• Work instruction:
Look through the entries that follow and return each line that has the string "logo".

[Saved data entries]

───

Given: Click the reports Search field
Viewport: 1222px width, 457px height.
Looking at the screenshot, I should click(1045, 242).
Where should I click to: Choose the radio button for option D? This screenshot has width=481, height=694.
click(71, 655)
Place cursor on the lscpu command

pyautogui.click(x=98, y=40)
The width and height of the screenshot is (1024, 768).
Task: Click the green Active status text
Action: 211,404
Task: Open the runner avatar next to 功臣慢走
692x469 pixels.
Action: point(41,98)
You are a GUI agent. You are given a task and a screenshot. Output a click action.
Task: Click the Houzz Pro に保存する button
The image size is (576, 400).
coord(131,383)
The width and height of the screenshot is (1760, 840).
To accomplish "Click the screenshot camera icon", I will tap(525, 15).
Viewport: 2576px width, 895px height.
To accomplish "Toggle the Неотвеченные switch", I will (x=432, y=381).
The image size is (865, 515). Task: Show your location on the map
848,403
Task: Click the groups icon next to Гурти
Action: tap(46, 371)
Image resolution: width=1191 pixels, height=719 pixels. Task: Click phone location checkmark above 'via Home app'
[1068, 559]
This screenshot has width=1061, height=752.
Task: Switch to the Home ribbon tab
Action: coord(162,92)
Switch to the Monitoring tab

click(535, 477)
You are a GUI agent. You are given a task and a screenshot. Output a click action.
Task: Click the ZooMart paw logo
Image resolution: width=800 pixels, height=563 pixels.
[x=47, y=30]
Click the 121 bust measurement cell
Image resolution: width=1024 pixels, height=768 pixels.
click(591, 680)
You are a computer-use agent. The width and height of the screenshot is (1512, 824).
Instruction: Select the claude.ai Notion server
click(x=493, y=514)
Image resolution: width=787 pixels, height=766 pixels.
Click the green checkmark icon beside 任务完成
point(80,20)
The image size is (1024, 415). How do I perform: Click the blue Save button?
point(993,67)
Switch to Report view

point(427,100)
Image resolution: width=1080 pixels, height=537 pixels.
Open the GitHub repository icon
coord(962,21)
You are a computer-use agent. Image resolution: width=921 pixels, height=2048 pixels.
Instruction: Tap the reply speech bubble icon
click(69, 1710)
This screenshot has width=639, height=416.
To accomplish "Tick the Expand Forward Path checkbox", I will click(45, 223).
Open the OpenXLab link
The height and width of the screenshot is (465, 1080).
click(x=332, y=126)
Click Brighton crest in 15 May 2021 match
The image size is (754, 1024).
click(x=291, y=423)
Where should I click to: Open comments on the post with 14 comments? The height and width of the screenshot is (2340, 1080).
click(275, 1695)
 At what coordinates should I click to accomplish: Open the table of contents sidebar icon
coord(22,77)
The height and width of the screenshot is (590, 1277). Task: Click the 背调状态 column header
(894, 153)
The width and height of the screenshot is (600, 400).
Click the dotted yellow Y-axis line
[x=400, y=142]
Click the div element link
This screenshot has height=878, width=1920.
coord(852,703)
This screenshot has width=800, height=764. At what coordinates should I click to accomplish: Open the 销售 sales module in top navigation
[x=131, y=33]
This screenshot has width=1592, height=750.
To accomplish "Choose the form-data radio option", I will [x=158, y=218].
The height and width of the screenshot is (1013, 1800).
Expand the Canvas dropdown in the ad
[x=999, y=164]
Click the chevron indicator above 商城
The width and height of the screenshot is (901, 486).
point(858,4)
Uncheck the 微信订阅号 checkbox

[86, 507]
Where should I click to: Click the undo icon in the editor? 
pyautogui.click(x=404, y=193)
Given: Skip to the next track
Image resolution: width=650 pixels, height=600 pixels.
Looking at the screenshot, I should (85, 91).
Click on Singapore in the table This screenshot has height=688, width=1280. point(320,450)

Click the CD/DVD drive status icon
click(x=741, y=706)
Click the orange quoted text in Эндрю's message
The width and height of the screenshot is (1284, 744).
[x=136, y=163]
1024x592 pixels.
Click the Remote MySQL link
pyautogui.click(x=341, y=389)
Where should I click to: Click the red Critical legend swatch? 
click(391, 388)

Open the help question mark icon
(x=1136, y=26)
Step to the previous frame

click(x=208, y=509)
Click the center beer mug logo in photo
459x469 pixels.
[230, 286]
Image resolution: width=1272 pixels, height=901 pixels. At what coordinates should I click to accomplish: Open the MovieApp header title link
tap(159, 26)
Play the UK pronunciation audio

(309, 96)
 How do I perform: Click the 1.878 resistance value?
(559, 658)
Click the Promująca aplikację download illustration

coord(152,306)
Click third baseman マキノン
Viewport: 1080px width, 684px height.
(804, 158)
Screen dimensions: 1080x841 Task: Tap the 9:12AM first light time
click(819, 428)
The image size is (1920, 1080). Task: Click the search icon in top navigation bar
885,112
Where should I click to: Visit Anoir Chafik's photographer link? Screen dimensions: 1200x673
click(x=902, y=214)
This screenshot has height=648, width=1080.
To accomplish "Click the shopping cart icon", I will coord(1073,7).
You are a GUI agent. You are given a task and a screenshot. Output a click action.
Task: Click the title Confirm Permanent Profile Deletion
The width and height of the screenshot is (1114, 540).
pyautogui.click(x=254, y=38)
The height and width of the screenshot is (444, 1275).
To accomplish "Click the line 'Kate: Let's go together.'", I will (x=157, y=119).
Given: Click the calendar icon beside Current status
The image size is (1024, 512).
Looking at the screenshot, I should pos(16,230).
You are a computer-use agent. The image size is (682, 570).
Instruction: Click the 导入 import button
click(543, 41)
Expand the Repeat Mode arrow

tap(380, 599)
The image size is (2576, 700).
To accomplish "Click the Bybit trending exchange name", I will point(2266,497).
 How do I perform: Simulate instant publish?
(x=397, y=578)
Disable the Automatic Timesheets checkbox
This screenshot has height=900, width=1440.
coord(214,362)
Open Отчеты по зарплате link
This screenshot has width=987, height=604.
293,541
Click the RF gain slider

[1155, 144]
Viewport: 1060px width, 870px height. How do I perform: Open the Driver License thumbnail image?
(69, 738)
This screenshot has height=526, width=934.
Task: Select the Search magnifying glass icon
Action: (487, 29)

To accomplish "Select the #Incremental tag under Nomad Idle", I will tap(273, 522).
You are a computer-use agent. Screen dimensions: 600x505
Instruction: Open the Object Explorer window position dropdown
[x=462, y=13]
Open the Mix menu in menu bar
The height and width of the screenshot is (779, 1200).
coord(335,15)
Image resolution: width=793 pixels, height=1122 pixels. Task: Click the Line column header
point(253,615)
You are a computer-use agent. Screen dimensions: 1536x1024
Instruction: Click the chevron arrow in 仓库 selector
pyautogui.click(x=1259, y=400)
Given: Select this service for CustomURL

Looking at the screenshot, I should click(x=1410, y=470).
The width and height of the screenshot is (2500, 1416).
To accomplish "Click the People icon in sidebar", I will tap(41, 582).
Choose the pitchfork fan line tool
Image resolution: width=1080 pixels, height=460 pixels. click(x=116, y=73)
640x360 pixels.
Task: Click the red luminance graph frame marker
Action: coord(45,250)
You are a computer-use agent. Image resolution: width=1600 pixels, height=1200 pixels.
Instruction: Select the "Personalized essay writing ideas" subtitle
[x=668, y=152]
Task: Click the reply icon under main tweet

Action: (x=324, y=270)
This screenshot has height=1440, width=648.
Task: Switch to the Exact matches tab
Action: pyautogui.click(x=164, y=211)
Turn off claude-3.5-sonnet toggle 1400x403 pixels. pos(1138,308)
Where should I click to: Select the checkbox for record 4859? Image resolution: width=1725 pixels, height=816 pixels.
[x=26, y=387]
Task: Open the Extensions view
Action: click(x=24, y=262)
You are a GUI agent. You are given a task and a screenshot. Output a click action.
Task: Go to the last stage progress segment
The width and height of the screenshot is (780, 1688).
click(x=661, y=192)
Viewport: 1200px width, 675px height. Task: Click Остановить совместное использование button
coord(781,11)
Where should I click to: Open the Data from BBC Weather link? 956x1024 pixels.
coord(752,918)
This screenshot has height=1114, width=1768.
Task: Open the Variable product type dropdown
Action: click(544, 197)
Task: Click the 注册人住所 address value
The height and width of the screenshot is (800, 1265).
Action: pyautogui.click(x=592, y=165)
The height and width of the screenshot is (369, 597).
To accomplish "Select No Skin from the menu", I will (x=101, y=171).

───

• Solution to this task:
Task: Click the ZooMart paw logo
Click the center beer mug logo in photo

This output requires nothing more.